RICHMOND, Va. -- A state historical marker will be dedicated Monday that highlights the Central Lunatic Asylum -- the first standalone hospital for African Americans suffering from mental disorders or ill health in the United States.
According to the Virginia Department of Historic Resources (VDHR), the state later relocated the facility to Dinwiddie County and renamed it Central State Hospital in the late 1800s.
The site of the Central Lunatic Asylum was known as Howard’s Grove, a 19th-century recreational retreat near Richmond, which became a Confederate hospital in 1862.
After the Civil War, the Freedmen’s Bureau operated the hospital as an asylum for African Americans, said VDHR.

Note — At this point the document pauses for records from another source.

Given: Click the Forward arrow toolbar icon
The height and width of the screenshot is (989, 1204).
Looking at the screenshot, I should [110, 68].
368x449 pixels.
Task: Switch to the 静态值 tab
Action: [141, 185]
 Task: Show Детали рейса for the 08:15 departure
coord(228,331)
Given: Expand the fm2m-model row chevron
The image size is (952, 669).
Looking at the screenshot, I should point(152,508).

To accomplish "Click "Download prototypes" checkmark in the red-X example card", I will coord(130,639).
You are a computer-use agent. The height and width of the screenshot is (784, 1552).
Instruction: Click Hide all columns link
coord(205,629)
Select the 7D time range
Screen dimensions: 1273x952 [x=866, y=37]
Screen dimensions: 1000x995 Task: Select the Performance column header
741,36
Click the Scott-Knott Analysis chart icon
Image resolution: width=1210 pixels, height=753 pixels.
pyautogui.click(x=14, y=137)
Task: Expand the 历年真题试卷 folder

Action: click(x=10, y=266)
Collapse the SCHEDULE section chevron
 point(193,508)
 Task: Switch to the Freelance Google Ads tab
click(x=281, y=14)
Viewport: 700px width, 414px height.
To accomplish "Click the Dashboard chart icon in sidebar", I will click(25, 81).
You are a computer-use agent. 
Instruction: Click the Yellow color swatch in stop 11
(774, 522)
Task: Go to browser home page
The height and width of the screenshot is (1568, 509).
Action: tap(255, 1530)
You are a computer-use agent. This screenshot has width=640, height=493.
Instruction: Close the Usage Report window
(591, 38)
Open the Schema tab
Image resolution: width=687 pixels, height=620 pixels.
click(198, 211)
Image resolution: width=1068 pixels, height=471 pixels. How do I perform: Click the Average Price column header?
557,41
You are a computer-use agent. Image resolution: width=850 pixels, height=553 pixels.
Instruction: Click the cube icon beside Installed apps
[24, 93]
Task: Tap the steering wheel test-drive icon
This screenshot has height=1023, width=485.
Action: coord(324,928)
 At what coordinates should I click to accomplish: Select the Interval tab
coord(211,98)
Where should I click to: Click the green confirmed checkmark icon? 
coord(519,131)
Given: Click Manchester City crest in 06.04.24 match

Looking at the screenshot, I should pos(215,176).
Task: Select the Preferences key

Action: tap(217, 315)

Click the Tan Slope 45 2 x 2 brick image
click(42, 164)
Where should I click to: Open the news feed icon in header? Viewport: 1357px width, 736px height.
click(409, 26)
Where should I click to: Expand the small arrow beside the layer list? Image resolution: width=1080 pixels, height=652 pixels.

The federal government transferred the facility to Virginia in 1869 and the hospital became a state institution in 1870.
Officials of the Virginia Department of Behavioral Health and Developmental Services (DBHDS) and Central State Hospital, the sponsor of the marker, will dedicate the sign at an unveiling ceremony beginning at 10:30 a.m. at the marker’s location at the corner of 20th and Fairmount Streets in Richmond.
The ceremony is open to the public.
Event speakers will include Dr. Vanessa Walker Harris, deputy secretary of Health and Human Resources; Angela Harvell-Moore, DBHDS deputy commissioner for facilities; Dr. Brandi Justice, director of Central State Hospital; Julie V. Langan, director of the Department of Historic Resources; Dr. Colita N. Fairfax, board chair of the Virginia Board of Historic Resources; the Rev. Dr. Herbert Ponder, pastor of Mt. Tabor Baptist Church; Dr. Ronald O. Forbes, of the Friends of Central State; and the Rev. Roberta Anderson, pastor of Bethlehem Baptist Church.
Del. Delores McQuinn and Richmond Mayor Levar Stoney will participate in the unveiling of the marker.
The text on the historical marker will state:
Central Lunatic Asylum
Howard’s Grove was a 19th-century recreational retreat near Richmond before becoming a Confederate hospital in 1862. After the Civil War, the Freedmen’s Bureau operated a hospital here for African Americans suffering from mental disorders, ill health, or homelessness. In Dec. 1869 the federal government transferred the facility to the state as an asylum exclusively for the “colored insane,” making it the nation’s first stand-alone mental hospital for black patients. Organized as a state institution in 1870, the Central Lunatic Asylum moved to Dinwiddie County in 1885, was renamed Central State Hospital in 1894, and was desegregated in 1967.